● **Work item**: Would you write out every record that follows exactly, with the pictures left out?

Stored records
□ □ □ □ □

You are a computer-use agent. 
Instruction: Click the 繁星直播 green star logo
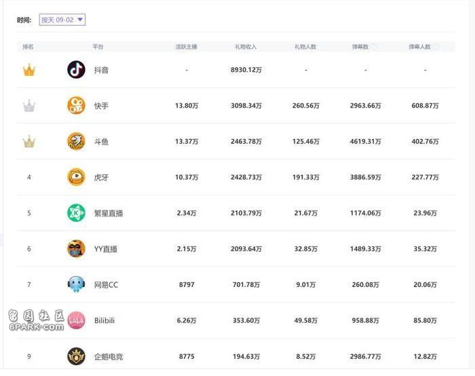point(76,212)
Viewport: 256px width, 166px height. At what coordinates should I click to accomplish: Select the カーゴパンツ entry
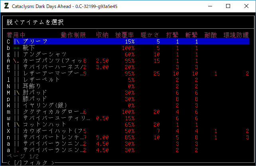(x=52, y=61)
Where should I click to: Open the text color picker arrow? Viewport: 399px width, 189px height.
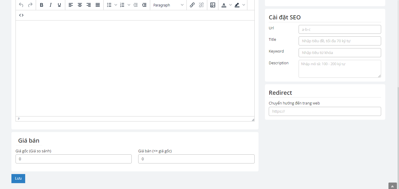point(230,5)
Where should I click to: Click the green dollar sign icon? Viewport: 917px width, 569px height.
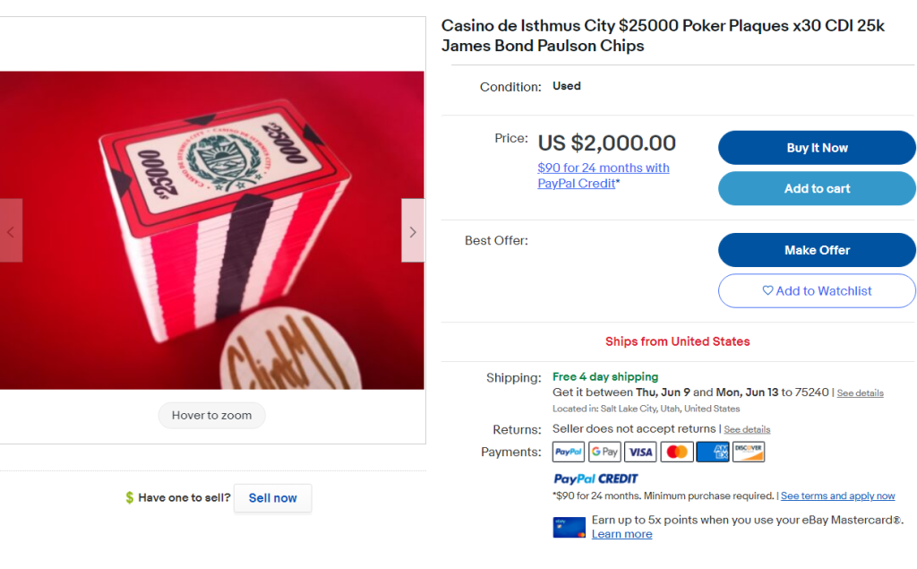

□ □ □ □ □

● **Finished exercise**:
You are a computer-use agent. 
Instruction: Click the 繁星直播 green star logo
point(76,212)
Viewport: 256px width, 166px height. At what coordinates should I click to accomplish: Select the カーゴパンツ entry
(x=52, y=61)
Where should I click to: Open the text color picker arrow? Viewport: 399px width, 189px height.
point(230,5)
Where should I click to: Click the green dollar sign icon? Viewport: 917px width, 569px height.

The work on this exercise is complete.